Akerhus Castle is one of the oldest and largest medieval fortresses on the Scandinavian Peninsula. Originally built to protect the city of Oslo from the Swedes, it is also one of the oldest castles in Europe still actively used for military purposes, and as such has been exceptionally well maintained over the centuries. Akerhus Castle’s military record is impressive, having only been occupied by a foreign power on one occasion in over seven centuries of existence. Akershus has become the enduring architectural symbol of Oslo and Norway, in much the same way that the Tower symbolizes London. Akershus is one of the most visited historical and cultural sites in Scandinavia.
As the age of the Vikings dwindled in the 11th century, the tiny kingdoms and tribal holdings of Scandinavia were slowly consolidated into larger states. One of the greatest of these was Norway, which was created by the efforts of the Sverre Dynasty, and which reached its height under King Haakon V who reigned in the late 13th century. Desirous of strengthening the area around Norway’s capital at Oslo, Haakon began constructing a number of important fortifications in and around the city, most notably Akershus Castle. Akershus also served periodically as a monarchial residence, but its purpose was primarily military in nature.
Because Oslo was located near the Swedish frontier, Akershus Castle was frequently a point of action between the Norsemen and the Swedes. In fact, some experts believe that Akershus was the primary reason that Norway was never absorbed into Sweden as a province. Sweden made its first attempt at capturing Akershus in the early 14th century but failed, and has continued to fail ever since. The castle was expanded and upgraded in the 1600s to better accommodate gunpowder warfare.
Unfortunately, Akershus could not protect Norway from political threats, and eventually the country was incorporated into a Scandinavian union ruled from Copenhagen during the 15th century. Although Sweden later left this union, Norway remained under Danish rule through a period known as the 400-Year Night that did not end until 1814. Through its ties to the Danes, Norway was dragged into numerous conflicts on the European continent. This lasted until the Danes sided with Napolean. After Napolean’s defeat, Norway took the opportunity to get out of the alliance. Throughout this period, Akershus survived largely unscathed.
After Napolean, things were quiet for Akershus for more than a century, until the Germans arrived in World War II. After sweeping through most of the country in April 1940, the Nazis took Oslo with minimal effort.

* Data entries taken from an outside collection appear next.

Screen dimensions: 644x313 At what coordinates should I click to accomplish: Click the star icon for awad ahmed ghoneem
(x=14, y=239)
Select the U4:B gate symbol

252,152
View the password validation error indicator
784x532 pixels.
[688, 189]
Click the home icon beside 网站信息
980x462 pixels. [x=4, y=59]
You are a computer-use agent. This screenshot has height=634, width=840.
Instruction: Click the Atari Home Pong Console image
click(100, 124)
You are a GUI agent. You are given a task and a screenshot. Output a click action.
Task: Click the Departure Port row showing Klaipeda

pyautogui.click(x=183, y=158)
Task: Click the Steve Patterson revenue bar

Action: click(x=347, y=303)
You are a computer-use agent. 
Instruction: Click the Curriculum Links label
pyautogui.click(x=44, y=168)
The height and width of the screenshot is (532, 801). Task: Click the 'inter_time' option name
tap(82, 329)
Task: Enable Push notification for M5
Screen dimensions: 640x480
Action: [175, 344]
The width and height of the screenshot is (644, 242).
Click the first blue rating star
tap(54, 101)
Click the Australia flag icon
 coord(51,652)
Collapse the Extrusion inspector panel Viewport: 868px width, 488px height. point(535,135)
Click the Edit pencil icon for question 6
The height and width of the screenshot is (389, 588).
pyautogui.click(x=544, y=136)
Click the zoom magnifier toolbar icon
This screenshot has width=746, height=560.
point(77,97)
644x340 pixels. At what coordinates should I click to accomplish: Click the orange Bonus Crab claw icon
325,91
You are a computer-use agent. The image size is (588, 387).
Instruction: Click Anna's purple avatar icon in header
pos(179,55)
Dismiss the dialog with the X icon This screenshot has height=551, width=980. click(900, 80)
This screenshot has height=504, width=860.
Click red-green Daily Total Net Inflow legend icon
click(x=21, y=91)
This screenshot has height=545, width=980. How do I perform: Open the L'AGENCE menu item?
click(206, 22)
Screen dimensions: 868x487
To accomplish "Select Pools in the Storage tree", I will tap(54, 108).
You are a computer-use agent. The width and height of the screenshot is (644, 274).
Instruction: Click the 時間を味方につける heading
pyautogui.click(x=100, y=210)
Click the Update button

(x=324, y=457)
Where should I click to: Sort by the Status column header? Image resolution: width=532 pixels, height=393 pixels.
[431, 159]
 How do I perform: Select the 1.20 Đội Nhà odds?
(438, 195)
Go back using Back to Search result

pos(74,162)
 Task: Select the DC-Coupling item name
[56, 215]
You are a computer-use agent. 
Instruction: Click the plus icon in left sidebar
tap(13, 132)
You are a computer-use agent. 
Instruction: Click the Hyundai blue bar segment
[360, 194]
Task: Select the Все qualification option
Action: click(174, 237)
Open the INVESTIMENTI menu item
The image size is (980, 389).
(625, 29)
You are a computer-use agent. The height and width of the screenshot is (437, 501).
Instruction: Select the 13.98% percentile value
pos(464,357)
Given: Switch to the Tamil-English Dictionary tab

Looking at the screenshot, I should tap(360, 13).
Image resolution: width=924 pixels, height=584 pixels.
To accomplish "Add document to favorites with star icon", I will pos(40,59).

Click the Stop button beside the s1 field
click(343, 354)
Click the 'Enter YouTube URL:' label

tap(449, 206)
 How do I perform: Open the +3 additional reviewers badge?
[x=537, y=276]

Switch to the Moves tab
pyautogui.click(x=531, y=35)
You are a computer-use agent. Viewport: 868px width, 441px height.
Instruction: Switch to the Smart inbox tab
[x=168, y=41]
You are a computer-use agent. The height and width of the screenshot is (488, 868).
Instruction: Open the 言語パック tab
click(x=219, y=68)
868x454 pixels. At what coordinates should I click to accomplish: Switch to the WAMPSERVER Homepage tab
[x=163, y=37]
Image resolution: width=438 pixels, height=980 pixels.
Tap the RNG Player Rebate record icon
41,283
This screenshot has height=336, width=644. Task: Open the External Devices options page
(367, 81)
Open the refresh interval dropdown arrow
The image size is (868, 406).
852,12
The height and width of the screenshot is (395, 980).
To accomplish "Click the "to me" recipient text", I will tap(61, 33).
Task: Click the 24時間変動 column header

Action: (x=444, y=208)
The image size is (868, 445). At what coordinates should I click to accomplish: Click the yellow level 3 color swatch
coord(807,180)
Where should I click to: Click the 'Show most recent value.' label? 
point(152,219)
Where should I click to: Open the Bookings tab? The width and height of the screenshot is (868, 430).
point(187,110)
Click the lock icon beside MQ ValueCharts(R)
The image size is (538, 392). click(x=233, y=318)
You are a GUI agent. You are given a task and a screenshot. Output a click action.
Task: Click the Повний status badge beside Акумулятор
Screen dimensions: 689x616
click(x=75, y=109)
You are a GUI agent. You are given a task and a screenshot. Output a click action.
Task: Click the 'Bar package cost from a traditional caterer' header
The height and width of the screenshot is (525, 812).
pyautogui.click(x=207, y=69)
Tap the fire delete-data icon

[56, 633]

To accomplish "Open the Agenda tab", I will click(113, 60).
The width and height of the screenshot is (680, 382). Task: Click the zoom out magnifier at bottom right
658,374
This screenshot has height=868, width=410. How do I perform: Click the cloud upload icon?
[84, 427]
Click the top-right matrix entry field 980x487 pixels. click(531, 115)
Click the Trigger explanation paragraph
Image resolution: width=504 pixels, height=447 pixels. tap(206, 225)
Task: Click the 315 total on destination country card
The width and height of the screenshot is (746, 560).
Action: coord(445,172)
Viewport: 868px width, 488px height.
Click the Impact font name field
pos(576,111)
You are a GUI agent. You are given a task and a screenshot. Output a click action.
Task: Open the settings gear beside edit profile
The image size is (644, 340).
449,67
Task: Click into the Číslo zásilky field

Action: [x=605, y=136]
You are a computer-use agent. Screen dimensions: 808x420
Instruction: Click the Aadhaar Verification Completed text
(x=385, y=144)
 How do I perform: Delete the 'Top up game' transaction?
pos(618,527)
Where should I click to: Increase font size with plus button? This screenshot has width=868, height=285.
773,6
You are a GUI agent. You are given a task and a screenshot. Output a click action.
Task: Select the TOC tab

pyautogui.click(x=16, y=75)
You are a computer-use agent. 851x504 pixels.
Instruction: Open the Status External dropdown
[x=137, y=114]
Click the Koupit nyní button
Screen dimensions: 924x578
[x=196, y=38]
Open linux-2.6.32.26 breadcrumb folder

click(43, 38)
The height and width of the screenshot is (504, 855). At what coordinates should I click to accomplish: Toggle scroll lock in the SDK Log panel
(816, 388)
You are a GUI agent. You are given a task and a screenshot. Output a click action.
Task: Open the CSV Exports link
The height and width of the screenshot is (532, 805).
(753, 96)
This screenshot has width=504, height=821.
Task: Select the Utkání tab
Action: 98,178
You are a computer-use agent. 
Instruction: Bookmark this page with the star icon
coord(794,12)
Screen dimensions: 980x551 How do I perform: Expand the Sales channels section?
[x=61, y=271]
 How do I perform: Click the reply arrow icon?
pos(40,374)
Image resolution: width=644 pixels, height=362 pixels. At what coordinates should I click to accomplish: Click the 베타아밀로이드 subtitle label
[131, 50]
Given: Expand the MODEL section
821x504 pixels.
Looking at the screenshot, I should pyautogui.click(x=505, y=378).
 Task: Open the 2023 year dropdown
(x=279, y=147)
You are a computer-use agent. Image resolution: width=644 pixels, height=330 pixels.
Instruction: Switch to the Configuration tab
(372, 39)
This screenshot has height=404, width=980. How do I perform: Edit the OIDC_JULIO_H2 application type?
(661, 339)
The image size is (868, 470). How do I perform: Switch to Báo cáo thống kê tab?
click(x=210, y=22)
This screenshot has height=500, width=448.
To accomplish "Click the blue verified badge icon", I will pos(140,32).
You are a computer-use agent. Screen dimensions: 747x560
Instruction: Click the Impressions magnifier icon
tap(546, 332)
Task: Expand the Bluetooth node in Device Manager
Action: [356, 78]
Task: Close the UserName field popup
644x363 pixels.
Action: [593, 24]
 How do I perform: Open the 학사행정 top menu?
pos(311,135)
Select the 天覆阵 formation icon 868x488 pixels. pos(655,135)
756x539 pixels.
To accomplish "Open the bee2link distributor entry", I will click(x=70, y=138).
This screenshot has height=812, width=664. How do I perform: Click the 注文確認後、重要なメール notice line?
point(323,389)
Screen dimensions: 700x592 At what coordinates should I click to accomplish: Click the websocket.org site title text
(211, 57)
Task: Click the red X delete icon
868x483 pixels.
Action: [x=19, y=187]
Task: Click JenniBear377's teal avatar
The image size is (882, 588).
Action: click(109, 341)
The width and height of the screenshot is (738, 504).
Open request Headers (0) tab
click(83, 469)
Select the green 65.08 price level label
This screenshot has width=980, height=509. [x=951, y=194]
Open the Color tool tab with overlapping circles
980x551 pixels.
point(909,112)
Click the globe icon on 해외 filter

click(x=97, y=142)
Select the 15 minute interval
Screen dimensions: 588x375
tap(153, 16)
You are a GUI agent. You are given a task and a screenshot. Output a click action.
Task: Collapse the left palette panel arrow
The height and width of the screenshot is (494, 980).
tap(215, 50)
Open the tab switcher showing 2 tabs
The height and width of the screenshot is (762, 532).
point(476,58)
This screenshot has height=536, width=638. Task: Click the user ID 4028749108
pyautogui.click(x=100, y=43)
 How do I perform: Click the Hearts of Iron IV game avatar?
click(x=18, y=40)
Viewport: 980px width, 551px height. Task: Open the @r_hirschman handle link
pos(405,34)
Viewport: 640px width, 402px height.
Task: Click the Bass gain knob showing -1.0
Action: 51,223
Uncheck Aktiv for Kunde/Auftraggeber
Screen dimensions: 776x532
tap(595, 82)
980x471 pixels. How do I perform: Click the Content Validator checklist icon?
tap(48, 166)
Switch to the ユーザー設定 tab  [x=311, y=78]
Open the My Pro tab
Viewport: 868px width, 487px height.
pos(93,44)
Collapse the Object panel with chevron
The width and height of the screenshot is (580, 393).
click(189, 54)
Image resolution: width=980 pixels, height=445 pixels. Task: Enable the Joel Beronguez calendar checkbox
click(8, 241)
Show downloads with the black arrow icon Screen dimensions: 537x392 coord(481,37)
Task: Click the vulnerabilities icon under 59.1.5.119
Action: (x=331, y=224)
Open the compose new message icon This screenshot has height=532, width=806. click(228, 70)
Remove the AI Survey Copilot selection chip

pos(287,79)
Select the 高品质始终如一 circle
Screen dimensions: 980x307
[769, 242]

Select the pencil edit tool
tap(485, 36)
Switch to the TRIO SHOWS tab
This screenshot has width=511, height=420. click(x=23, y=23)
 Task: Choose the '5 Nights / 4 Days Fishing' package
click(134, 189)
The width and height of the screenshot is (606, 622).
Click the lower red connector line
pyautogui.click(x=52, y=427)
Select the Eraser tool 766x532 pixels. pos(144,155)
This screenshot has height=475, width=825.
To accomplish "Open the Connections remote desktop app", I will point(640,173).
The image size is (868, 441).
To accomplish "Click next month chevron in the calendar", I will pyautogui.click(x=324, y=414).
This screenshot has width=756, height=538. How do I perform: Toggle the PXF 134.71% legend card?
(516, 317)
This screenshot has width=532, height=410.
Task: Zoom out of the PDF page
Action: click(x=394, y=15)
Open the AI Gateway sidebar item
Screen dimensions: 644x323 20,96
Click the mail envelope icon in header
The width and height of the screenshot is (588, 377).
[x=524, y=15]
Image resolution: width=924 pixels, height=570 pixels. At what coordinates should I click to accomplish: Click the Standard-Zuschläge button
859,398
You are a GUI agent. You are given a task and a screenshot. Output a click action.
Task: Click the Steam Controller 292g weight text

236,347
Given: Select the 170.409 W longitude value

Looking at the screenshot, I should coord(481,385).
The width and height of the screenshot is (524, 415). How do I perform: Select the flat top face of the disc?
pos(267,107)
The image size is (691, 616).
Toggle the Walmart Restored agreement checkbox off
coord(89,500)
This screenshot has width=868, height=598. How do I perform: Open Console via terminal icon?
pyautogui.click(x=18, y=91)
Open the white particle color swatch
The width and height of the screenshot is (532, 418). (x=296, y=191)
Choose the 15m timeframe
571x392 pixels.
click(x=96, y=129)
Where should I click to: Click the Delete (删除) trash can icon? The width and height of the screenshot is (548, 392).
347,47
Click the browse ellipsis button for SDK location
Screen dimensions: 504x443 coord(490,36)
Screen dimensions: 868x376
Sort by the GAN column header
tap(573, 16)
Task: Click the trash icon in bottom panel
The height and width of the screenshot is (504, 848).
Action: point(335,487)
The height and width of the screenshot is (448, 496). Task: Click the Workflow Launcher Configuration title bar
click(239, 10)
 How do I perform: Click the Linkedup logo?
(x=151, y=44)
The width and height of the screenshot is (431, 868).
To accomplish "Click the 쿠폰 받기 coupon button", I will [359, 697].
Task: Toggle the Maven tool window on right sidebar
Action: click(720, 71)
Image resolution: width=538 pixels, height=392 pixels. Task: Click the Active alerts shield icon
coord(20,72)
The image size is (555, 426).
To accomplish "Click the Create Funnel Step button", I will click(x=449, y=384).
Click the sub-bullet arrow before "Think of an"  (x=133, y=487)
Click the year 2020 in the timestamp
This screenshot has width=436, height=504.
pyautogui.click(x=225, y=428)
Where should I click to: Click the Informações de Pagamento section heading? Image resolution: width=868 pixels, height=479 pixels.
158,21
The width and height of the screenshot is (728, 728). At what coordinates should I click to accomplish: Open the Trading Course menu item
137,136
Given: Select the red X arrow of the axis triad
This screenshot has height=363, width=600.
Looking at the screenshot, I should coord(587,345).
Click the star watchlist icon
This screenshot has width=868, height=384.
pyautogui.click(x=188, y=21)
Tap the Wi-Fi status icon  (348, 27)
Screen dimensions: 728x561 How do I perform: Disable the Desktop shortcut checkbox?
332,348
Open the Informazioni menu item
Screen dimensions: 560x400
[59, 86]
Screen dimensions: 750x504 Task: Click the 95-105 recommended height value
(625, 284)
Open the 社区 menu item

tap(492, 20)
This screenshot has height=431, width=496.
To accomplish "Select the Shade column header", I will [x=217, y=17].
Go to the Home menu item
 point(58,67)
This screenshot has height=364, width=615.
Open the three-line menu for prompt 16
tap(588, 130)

Undefendable, Akershus was ceded for the first time ever to a foreign power. It was used by the German military for occupation purposes and the incarceration of prisoners. The castle was liberated along with Oslo in 1945. Vidkun Quisling, one of history’s greatest turncoats, was executed here just after the war. Since the end of the war, Akershus Castle resumed its role as a base for the Norwegian military.
Akershus is one of the world’s finest harbor-side castles. To add to the general ambiance of the castle, when Akerhus is viewed from the harbor, a number of tall ships are often anchored in front it, visually transporting the viewer back to an earlier age. Originally built in the Middle Ages and significantly upgraded during the Renaissance, Akershus blends the two period styles well. The ancient medieval battlements line both the harbor side and land side. Incidentally, from the rear, Akershus appears to crown a steep hill, thus offering an alternatively spectacular view. Akershus is especially beautiful at night, when the castle and harbor are illuminated.
While Akershus was first and foremost a military site, it was designed to accommodate the royal family, especially during its restoration in the 17th century. The castle is home to a full compliment of governmental staterooms, banquet rooms, royal apartments and the like. From a biographical perspective, the highlight of the castle is the small Royal Chapel and Mausoleum, where a number of members of the royal family are buried, including Haakon VII and Olav V. Akershus’ military use areas remain eerily medieval in appearance, especially those places beneath the main castle, including the dungeons. In addition to the castle, Akershus is also home to the Norwegian Armed Forces Museum, which houses exhibits featuring arms, armor, military pieces and other artifacts of Norway’s history, and the Resistance Museum, which honors those who died during the Nazi occupation of Norway.
Akershus Castle is located in the heart of Oslo on a small bulge of land that juts out into the city harbor opposite Hovedoya Island. The castle is open daily year-round. From May to August the castle is open from 9:00am-5:00pm (opens at 11:00am on weekends); and September to April from 9:00am-4:00pm (opens at 11:00am on weekends). Admission is free. Web: www.forsvarsbygg.no (official website).
Akershus Castle was one of several built during the Middle Ages to protect Norway from the Swedes. The second most important after Akershus was Bohus Castle, which unfortunately was not as successful as Akershus as it is now located in Sweden. Norway’s other famous castle, the Kristiansten Fortress in Trondheim, was built much later during the 17th century, although with the same purpose: protection from the Swedes. Also in Norway is the imposing Bergenhus Fortress.